ちなみに実はChristmas(クリスマス)もχ(chi)につながっているのは、皆さんご存じですか。Christ(キリスト)のことをギリシャ語ではΧριστός(Christós)と書くそうで、この頭文字χ(chi)でChristを表してXmasと表記するようになったらしいです。Χριστός(Christós)の初めの2文字χ(chi)とρ(rho)を組み合わせてChristを表す記号とすることもあるそうです。見てみたい方はChi-Rhoで検索してみてください。

このXmasという表記、意外に長い歴史があるようで、英語圏では19世紀後半ごろから広く使われるようになっていったそうです。ただ、現代ではあまり一般的ではない気がします。
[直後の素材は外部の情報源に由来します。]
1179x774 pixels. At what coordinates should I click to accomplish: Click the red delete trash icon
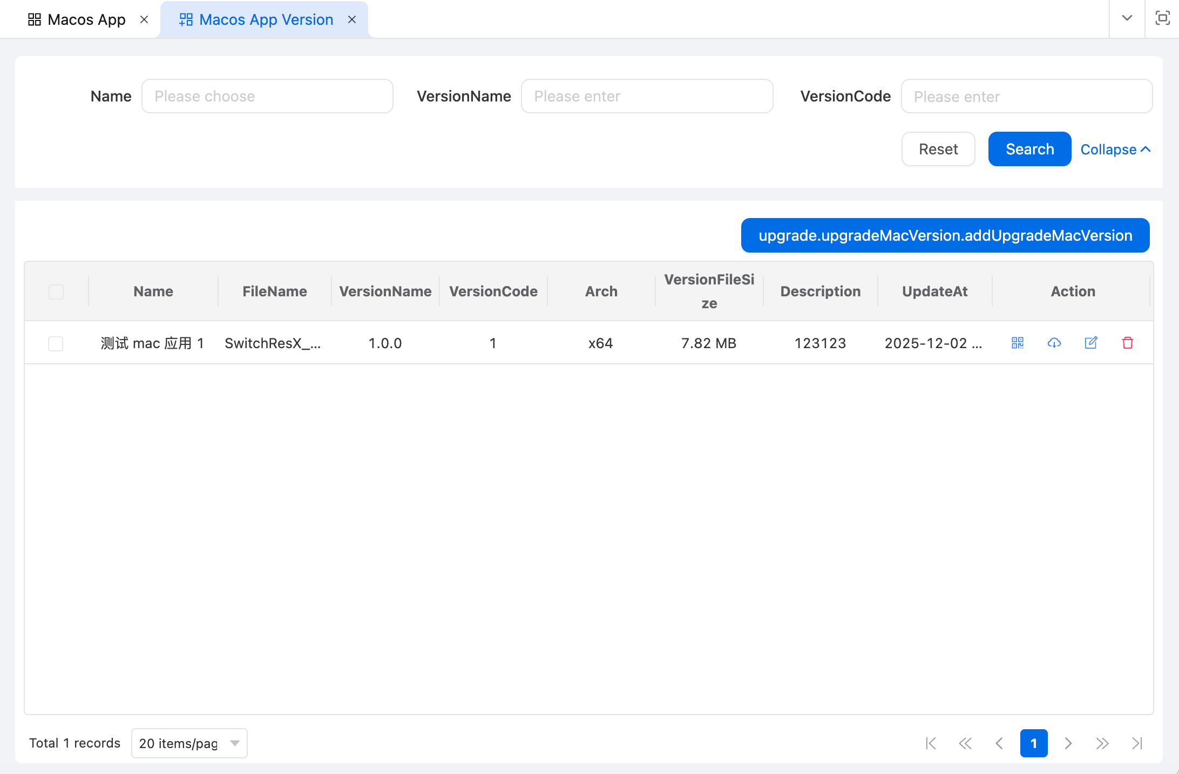[1128, 343]
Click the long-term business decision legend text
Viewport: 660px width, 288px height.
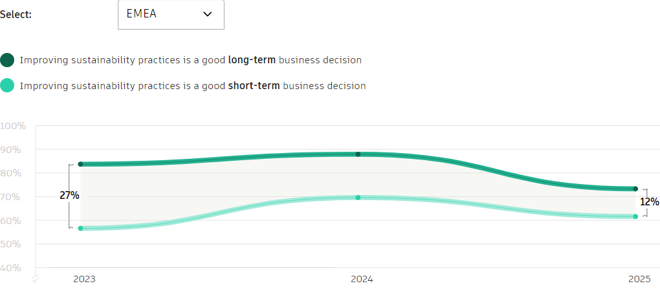[x=191, y=60]
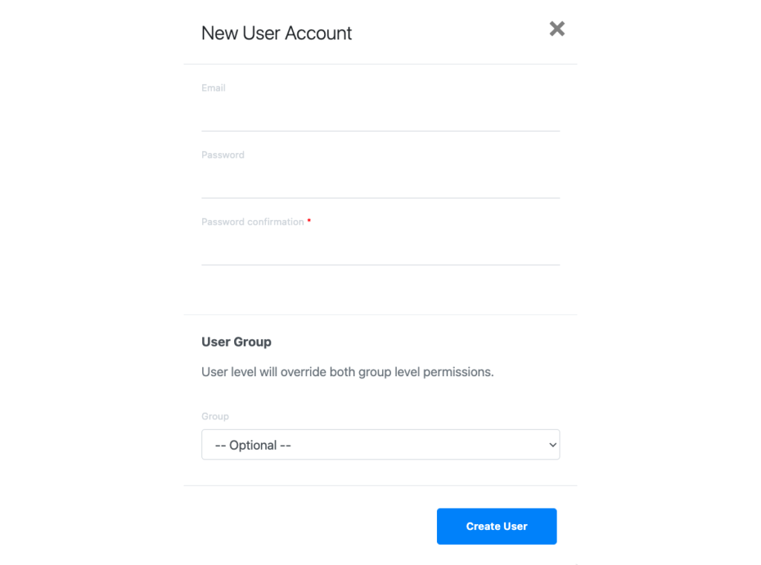Click the Password field underline

pos(381,198)
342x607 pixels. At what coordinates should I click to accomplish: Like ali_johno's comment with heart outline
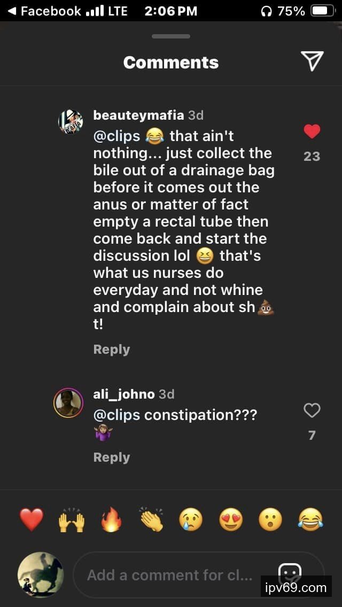point(312,410)
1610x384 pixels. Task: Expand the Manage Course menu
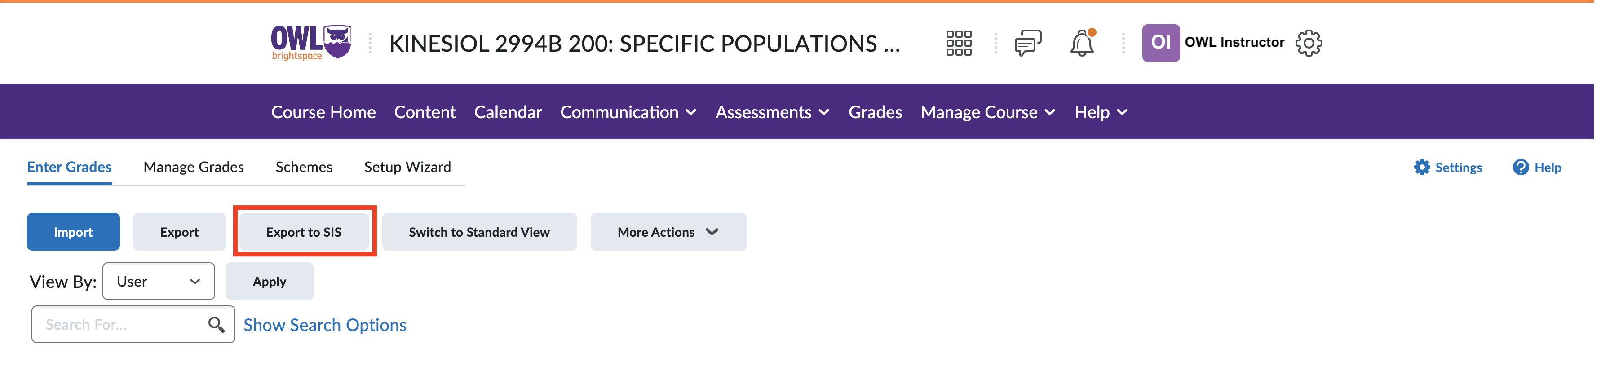pyautogui.click(x=988, y=112)
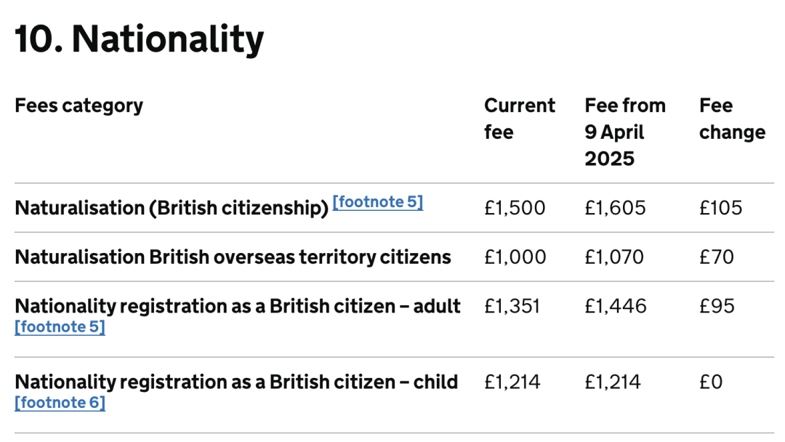Screen dimensions: 785x442
Task: Click the £1,351 current fee cell
Action: click(x=512, y=306)
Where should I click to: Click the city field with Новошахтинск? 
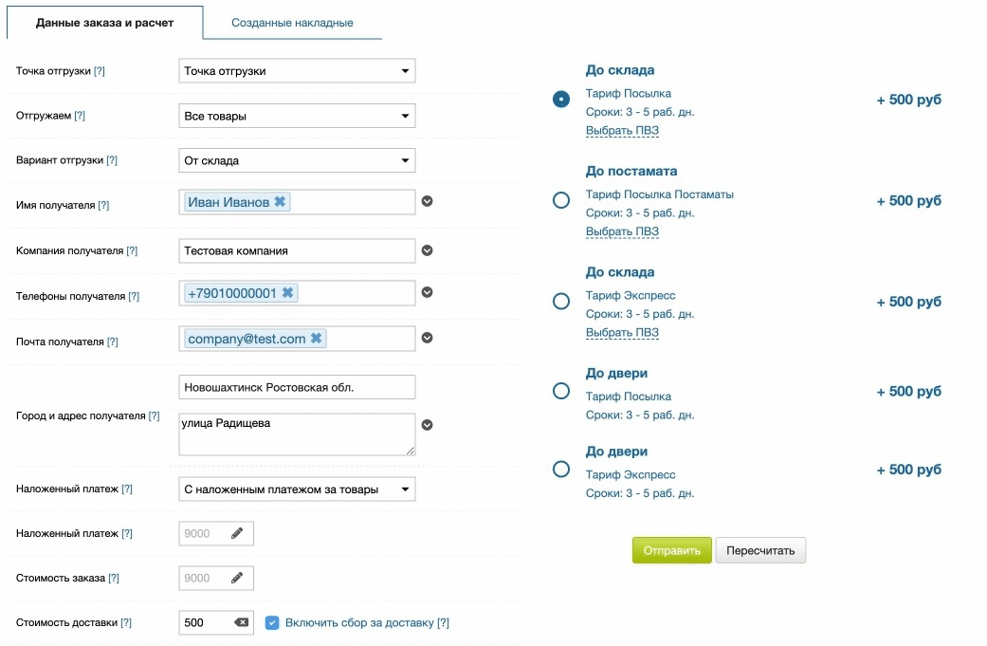pyautogui.click(x=297, y=387)
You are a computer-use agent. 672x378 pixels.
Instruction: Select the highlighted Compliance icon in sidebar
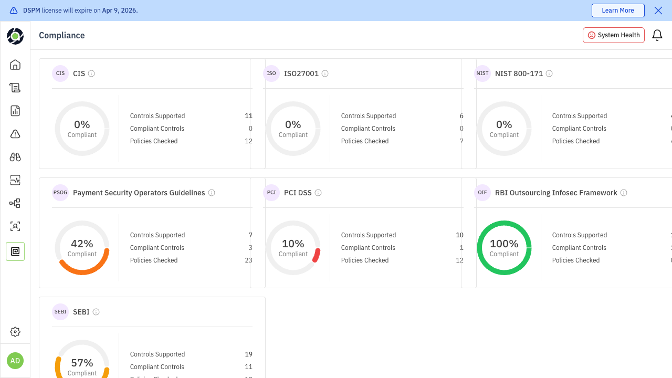pos(15,251)
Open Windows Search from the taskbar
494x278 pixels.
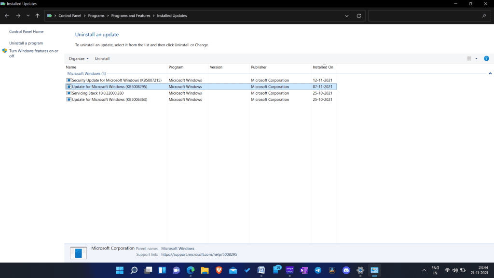[134, 270]
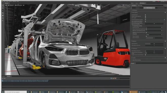Select the Move tool in left toolbar
167x93 pixels.
pyautogui.click(x=3, y=10)
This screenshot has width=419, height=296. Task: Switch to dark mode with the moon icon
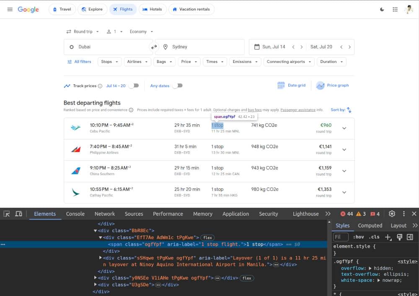coord(382,9)
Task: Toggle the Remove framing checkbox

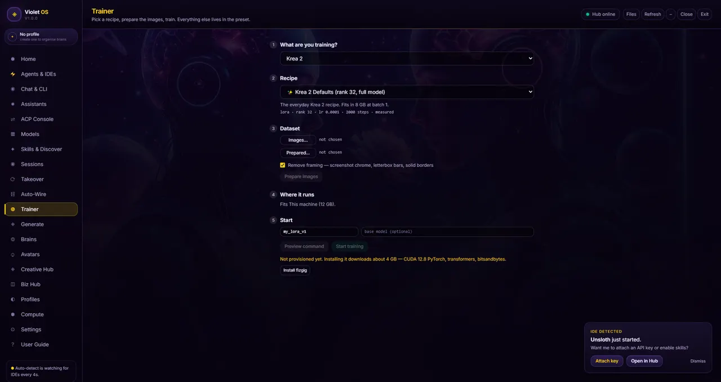Action: coord(283,165)
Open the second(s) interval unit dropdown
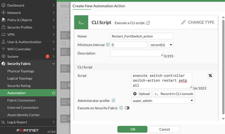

このようにChristと省略してつづるのはあまり好ましくないという意見もあるようですね。筆者はイギリスやアメリカで目にした記憶はほぼありません。カードや店頭などでも、きちんとChristmasと書くのが通常だと思います。日本ではよく目にするのが本当に不思議です。

そんなこともあり、筆者は以前Xmasというつづりは日本でしか使われないものだと思っていました。ところが、大学時代にイギリス人の教授がXtian(Christian)とかXtianity(Christianity)と板書しているのを見て、「ネイティブもXと略して使うのか!」と驚いた記憶があります。歴史的にはXopher(Christopher)やXina(Christina)、Xene(Christine)のようにつづる名前もあったのだとか。知らずに「ゾウファー」とか「ジーナ」とか読んでしまいそうですね。

σ(sigma)には小文字が2つありますが、通常はσを使用します。語末でのみςと表記するそうで、このςはファイナルシグマと呼ばれています。先ほどのΧριστός(Christós)を見てみると、真ん中のsはσですが、語末のsはςでつづられていますね。小文字のほうはあまりなじみがないかもしれませんが、大文字のΣはよく見かけるはず。エクセルにもΣボタンがありますが、見たことがありますか。数学で出てくるΣは、総和(summation)のsを表しているらしいですよ。